> _Directions_: Copy the stretch of items from the line containing "Task: Click the previous page arrow icon" through the line containing "Action: 756,556", leaving out the pictures.

> _Records for pointing to text and elements_:
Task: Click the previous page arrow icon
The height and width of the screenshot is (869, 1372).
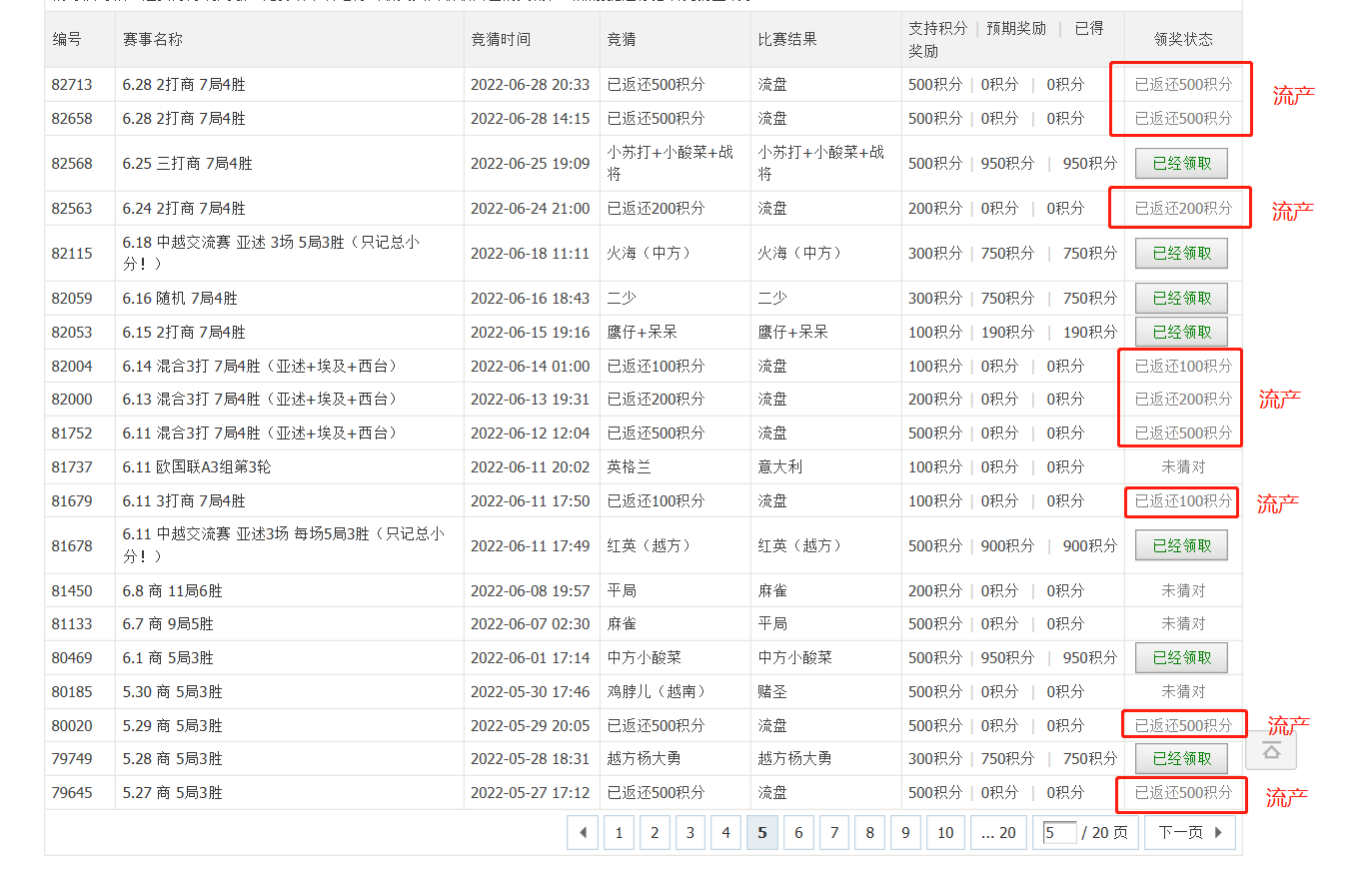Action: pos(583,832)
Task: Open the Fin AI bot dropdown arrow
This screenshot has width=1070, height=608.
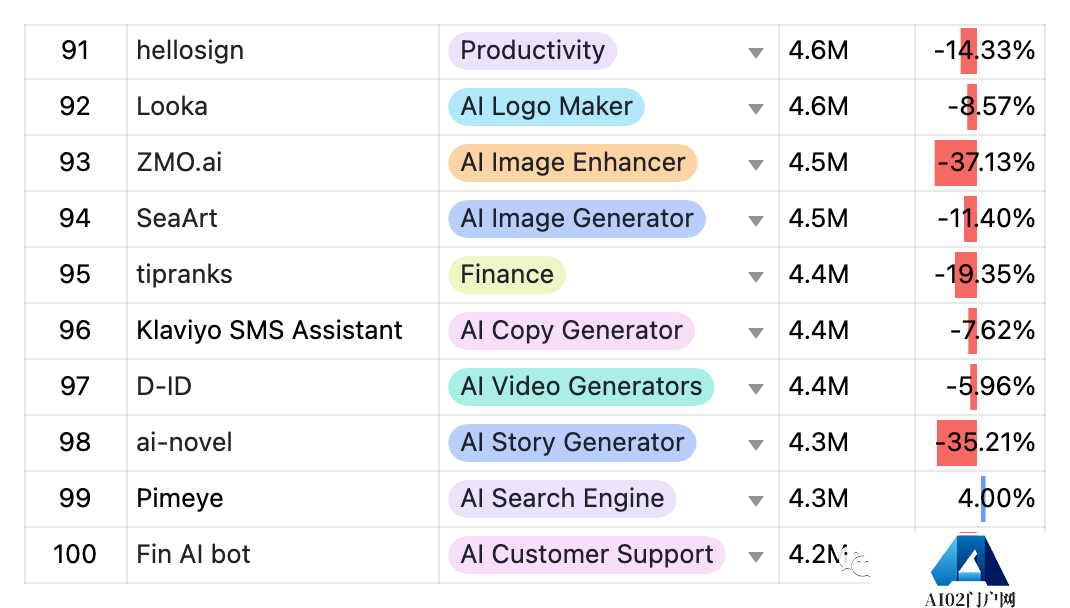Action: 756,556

==

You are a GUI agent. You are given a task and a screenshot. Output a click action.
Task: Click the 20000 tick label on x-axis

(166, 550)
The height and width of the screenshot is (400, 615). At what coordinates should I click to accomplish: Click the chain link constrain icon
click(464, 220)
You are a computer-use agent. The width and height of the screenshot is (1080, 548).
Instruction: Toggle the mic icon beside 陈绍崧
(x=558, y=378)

> _Response to this exercise_:
Task: Click the previous page arrow icon
The height and width of the screenshot is (869, 1372).
Action: pos(583,832)
Task: Open the Fin AI bot dropdown arrow
This screenshot has width=1070, height=608.
Action: 756,556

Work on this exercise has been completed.